Ce qu’il ne fait pas

IRIS ne lit pas ce qu’indique l’étiquette et ne sait pas quel produit contient un fût. Il voit que ce contenant n’est pas comme les autres, ou qu’il n’est pas là où vous l’aviez dit, ou qu’il a été raccordé hors séquence.

Et si deux références sont identiques de l’extérieur, il ne les distingue pas. Là, il ne remplace ni le code-barres ni le système de production : il couvre ce qui se passe entre deux lectures.

Questions

Lit-il ce qui est écrit sur l’étiquette ?
Non, et ce n’est presque jamais nécessaire. Ce que voit IRIS, c’est la différence : neuf palettes avec des étiquettes de la même couleur au même endroit, et une sans. Un fût au couvercle d’une autre couleur dans le carré de cet ordre. Une bouteille moins remplie que toutes celles de sa rangée. Cela suffit pour l’arrêter à temps, sans exiger que l’étiquette soit lisible depuis une caméra à six mètres.
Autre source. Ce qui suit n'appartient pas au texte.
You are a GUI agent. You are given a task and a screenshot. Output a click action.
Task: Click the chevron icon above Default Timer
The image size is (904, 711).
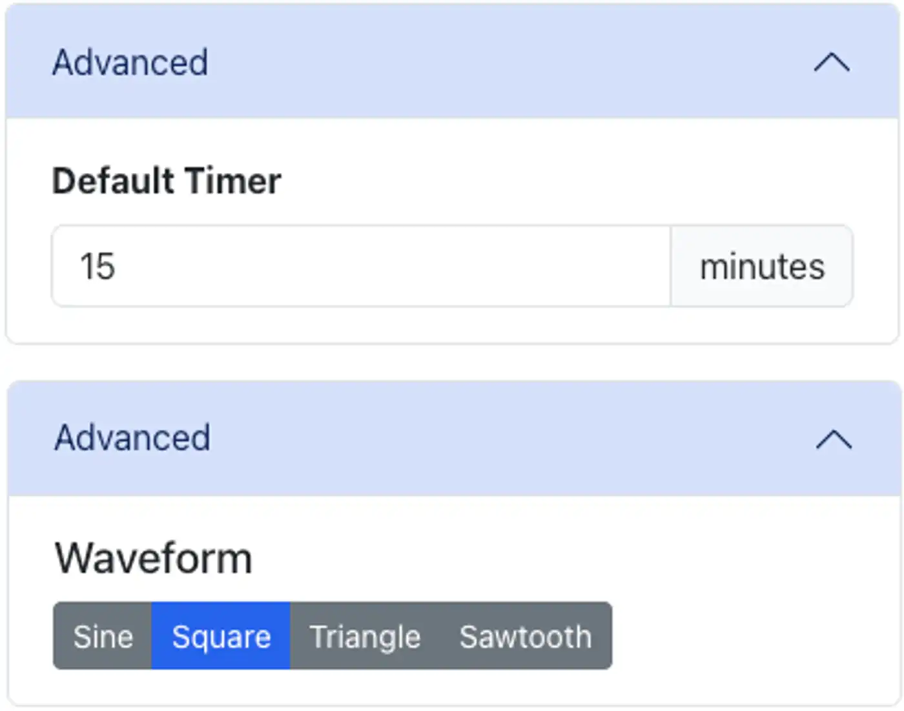(831, 63)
Quand il faut vraiment savoir ce qui est écrit, cette lecture revient au code-barres, qui est fait pour cela.
Remplace-t-il le code-barres ou le système de production ?
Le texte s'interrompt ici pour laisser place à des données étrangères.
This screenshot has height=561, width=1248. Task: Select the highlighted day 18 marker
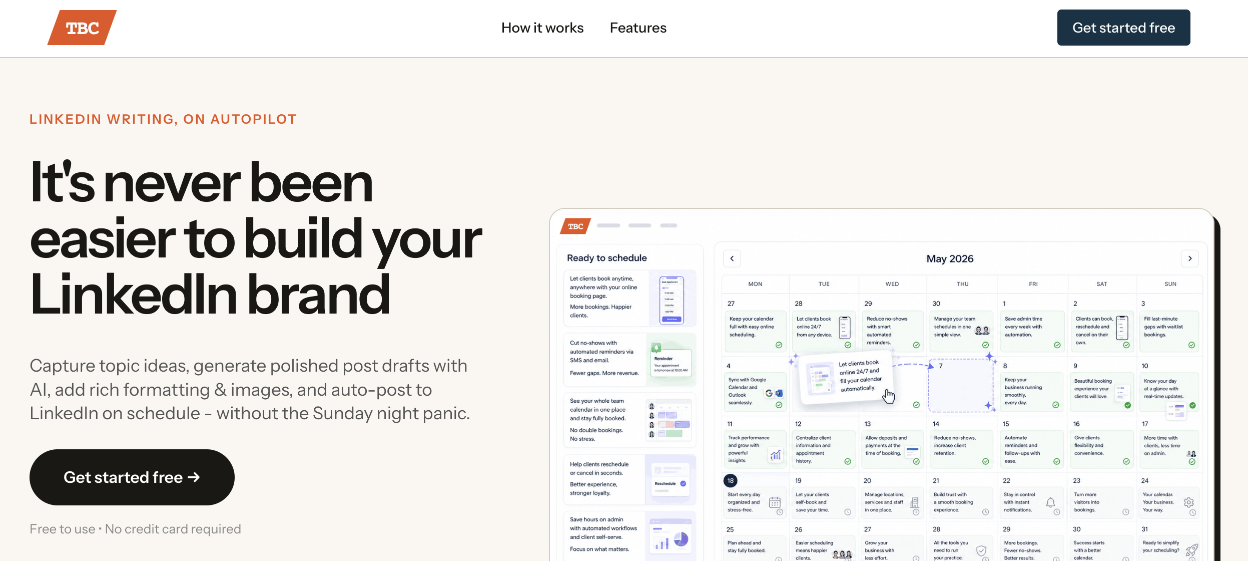730,480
Non, et il ne devrait pas. Le code-barres sait ce qu’est chaque chose ; IRIS voit où elle est et à quoi elle ressemble. Ce qu’il couvre, c’est l’intervalle entre deux lectures : la palette bien scannée puis déplacée, le fût correctement préparé qui finit dans le carré voisin, le flexible que personne ne scanne faute d’étiquette. C’est dans cet intervalle que naissent presque toutes les erreurs de référence, et jusqu’ici il n’était couvert que par l’œil de celui qui passait.
Comment connaît-il le bon ordre ?
Parce que vous le lui avez dit une fois, avec vos mots. D’abord l’eau, puis les deux additifs et le solvant en dernier. Ou : le flexible de cette citerne va au collecteur trois. Ou : les chariots de cette tournée sortent par la porte deux. Cela s’écrit une seule fois et, ensuite, IRIS le vérifie à chaque charge, à chaque poste et sur toutes les caméras qui couvrent la zone. Quand la procédure change, on change la phrase ; ce qu’il n’y a plus à faire, c’est y penser chaque jour.
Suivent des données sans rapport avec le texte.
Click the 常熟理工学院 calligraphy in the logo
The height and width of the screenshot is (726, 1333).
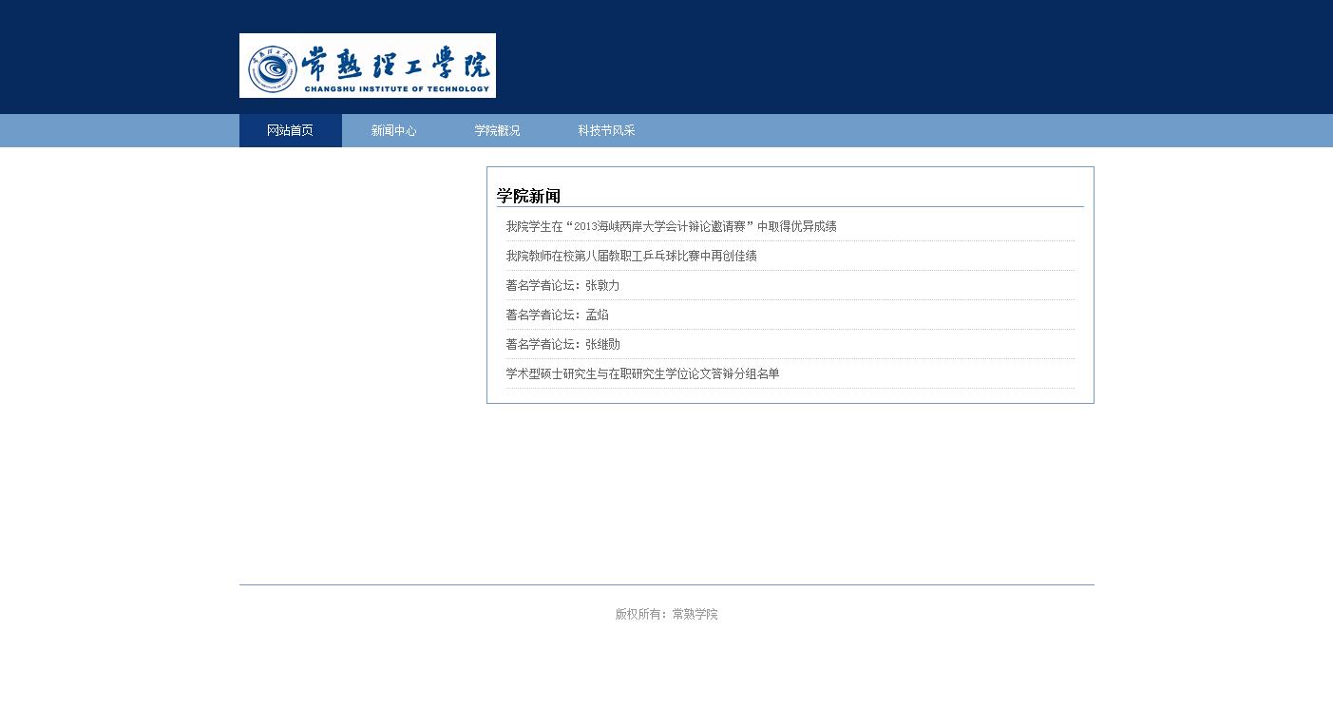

Et si deux produits sont identiques de l’extérieur ?
Alors IRIS ne les distingue pas, et il faut le dire clairement. Si deux références ont le même contenant, le même bouchon et la même étiquette, la caméra ne peut pas les séparer et cette vérification revient au code-barres. Ce qu’IRIS peut faire dans ce cas, c’est regarder autre chose : où c’est, par où c’est entré, dans quel ordre cela a été utilisé et par quelle porte cela sort. Souvent l’erreur n’est pas dans le produit mais dans l’endroit, et l’endroit, lui, se voit.